──────── Items ────────
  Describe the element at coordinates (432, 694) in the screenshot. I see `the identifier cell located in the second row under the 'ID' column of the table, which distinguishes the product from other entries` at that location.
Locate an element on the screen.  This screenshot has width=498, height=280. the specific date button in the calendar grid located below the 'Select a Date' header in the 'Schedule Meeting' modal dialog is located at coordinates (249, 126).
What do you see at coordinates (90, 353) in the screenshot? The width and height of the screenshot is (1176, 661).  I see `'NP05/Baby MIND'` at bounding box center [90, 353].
────────
──────── Items ────────
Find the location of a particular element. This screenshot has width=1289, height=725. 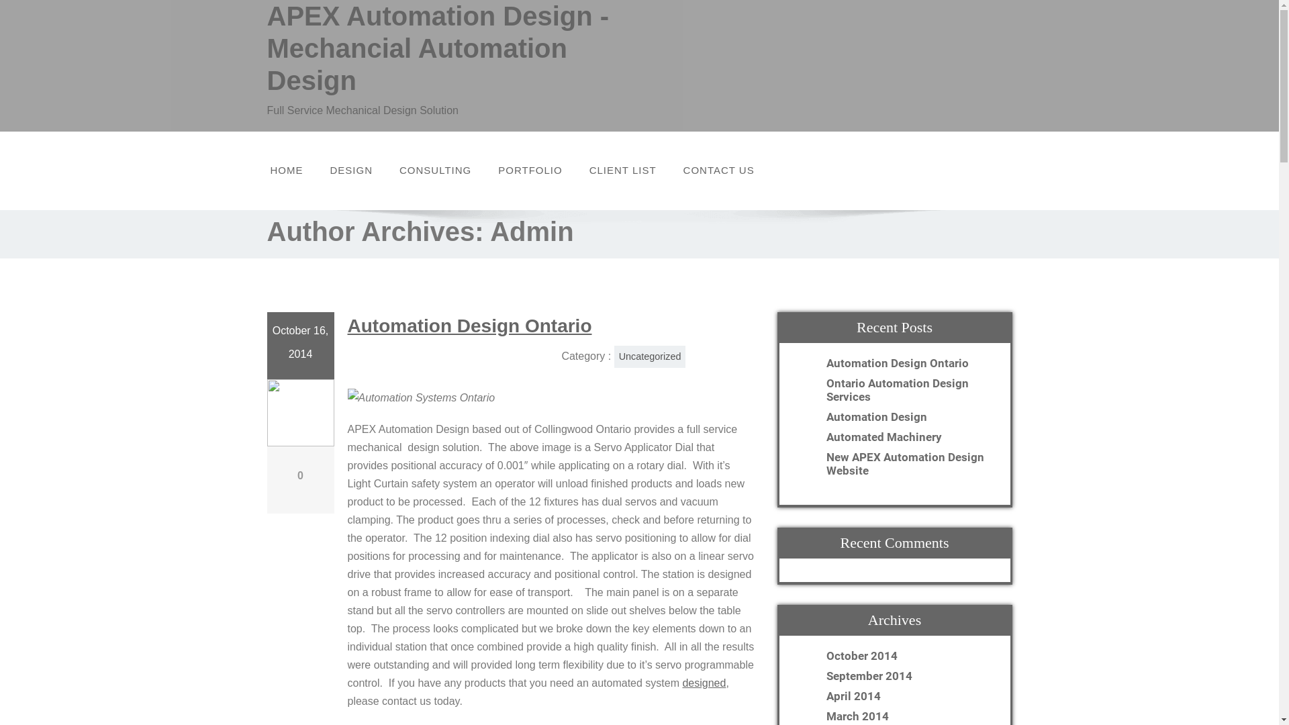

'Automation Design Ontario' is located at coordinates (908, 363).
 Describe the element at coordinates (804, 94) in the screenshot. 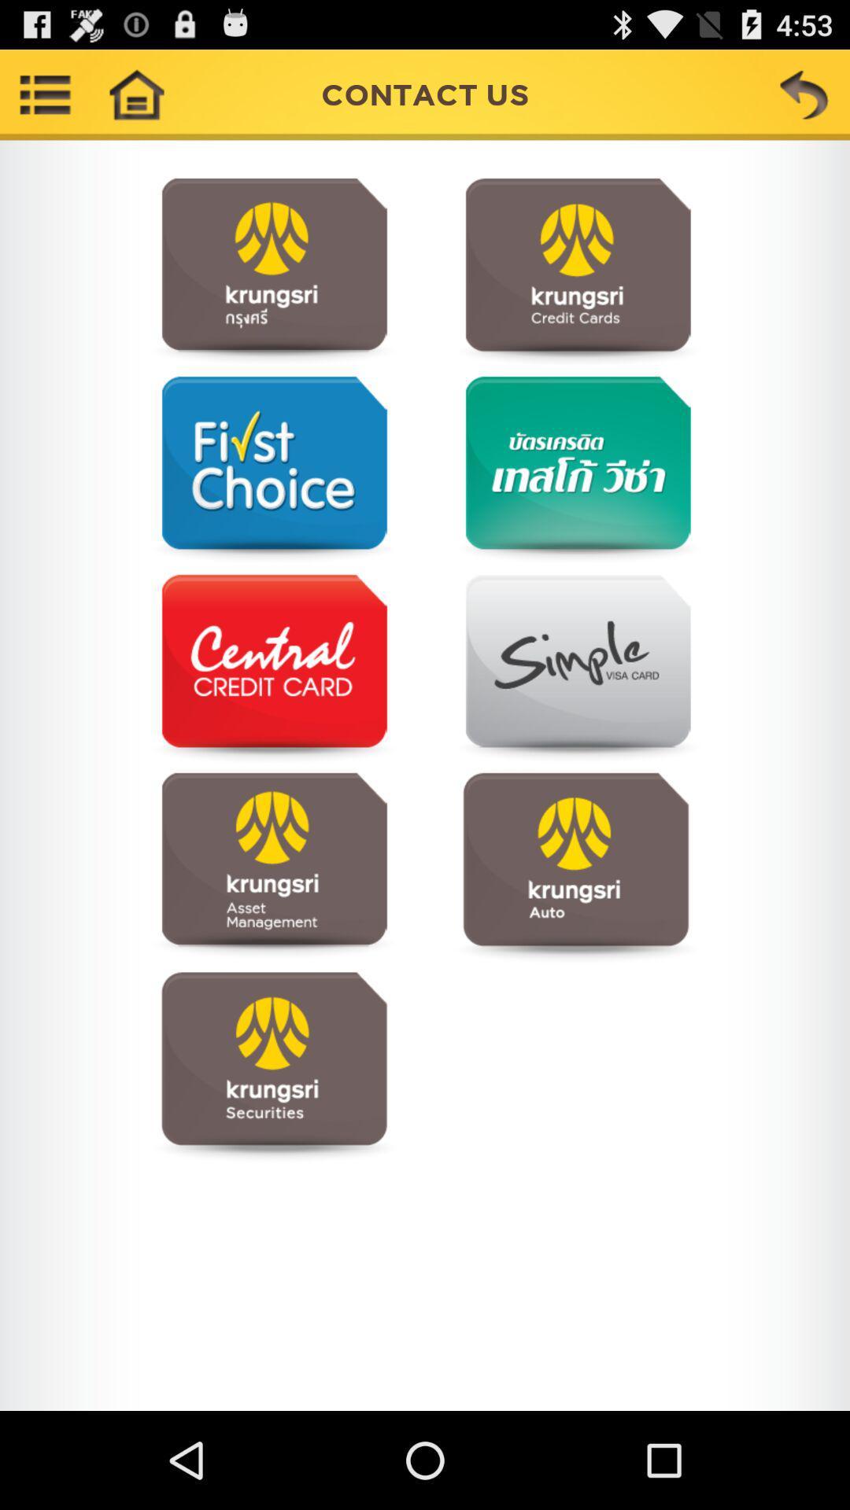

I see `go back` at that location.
────────
──────── Items ────────
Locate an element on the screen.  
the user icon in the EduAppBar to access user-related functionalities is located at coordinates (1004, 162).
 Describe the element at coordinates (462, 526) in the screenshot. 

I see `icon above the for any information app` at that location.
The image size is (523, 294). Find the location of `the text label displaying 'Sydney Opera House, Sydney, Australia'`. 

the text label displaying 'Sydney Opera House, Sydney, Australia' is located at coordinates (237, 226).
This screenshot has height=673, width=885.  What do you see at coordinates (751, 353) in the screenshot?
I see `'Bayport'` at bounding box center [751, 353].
────────
### The exercise
Rewrite the items from the line with "Describe the element at coordinates (462, 526)" up to and including the line with "center [751, 353].", replacing "image size" with "screenshot size" and keeping everything else the same.

### Completed exercise
 Describe the element at coordinates (462, 526) in the screenshot. 

I see `icon above the for any information app` at that location.
The screenshot size is (523, 294). Find the location of `the text label displaying 'Sydney Opera House, Sydney, Australia'`. 

the text label displaying 'Sydney Opera House, Sydney, Australia' is located at coordinates (237, 226).
This screenshot has height=673, width=885.  What do you see at coordinates (751, 353) in the screenshot?
I see `'Bayport'` at bounding box center [751, 353].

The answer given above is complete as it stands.